The NHS has asked all health trusts to review mortuary access after hospital electrician David Fuller admitted sexually assaulting dead bodies.
Fuller, 67, admitted murdering then sexually assaulting two women decades before carrying out dozens of sex attacks on corpses, aged from nine to 100-years-old, in a hospital morgue.
He gained access to the bodies in mortuaries in Kent through his role as an NHS maintenance worker.
An independent investigation led by Sir Jonathan Michael will delve further into the David Fuller crimes.
Mr Javid also said he has asked the Human Tissue Authority (HTA) for advice on whether changes are required to existing regulations.
The HTA is the regulator responsible for ensuring that human tissue is used safely and ethically and with appropriate consent.
Ahead of his murder trial, Fuller pleaded guilty to 51 other offences, including 44 charges relating to 78 identified victims in mortuaries where he was working as an electrician.
He filmed himself carrying out the attacks at mortuaries inside the now closed Kent and Sussex Hospital and the Tunbridge Wells Hospital, in Pembury, where he worked in electrical maintenance roles since 1989.
The shocking crimes were only discovered after he was arrested for the 1987 “bedsit murders” of Wendy Knell, 25, and Caroline Pierce, 20, in December last year following a DNA breakthrough.

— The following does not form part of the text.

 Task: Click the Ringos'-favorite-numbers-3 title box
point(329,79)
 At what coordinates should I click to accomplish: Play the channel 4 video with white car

After Fuller pleaded guilty to the murders at Maidstone Crown Court on Thursday, Mr Javid said: “My thoughts are with the family and friends of the victims of these horrific acts, as well as all those working in the NHS Trust and wider health service who, like me, will be profoundly shaken by the unspeakable nature of these offences.”
Setting out the steps he was taking, Mr Javid said: “I have asked the health sector to take three key actions in light of these events.
David Fuller struck, strangled and sexually assaulted Wendy Knell, 25, and Caroline Pierce, 20, after breaking into their homes in Tunbridge Wells, Kent, months apart in 1987. pic.twitter.com/WUvz2epCgu
— CPS (@CPSUK) November 4, 2021
“First, the NHS has written to all trusts asking for mortuary access and post-mortem activities to be reviewed against current guidance.
“Second, an independently chaired review is already underway into exactly what occurred at the trust, which will report into me.
“Finally, I have asked the Human Tissue Authority for advice on whether changes are required to our existing regulations.”
NHS Trusts have been asked to urgently review practices with regards to effective CCTV coverage, all entry and access points controlled by swipe access, risk assessment and appropriate DBS check application.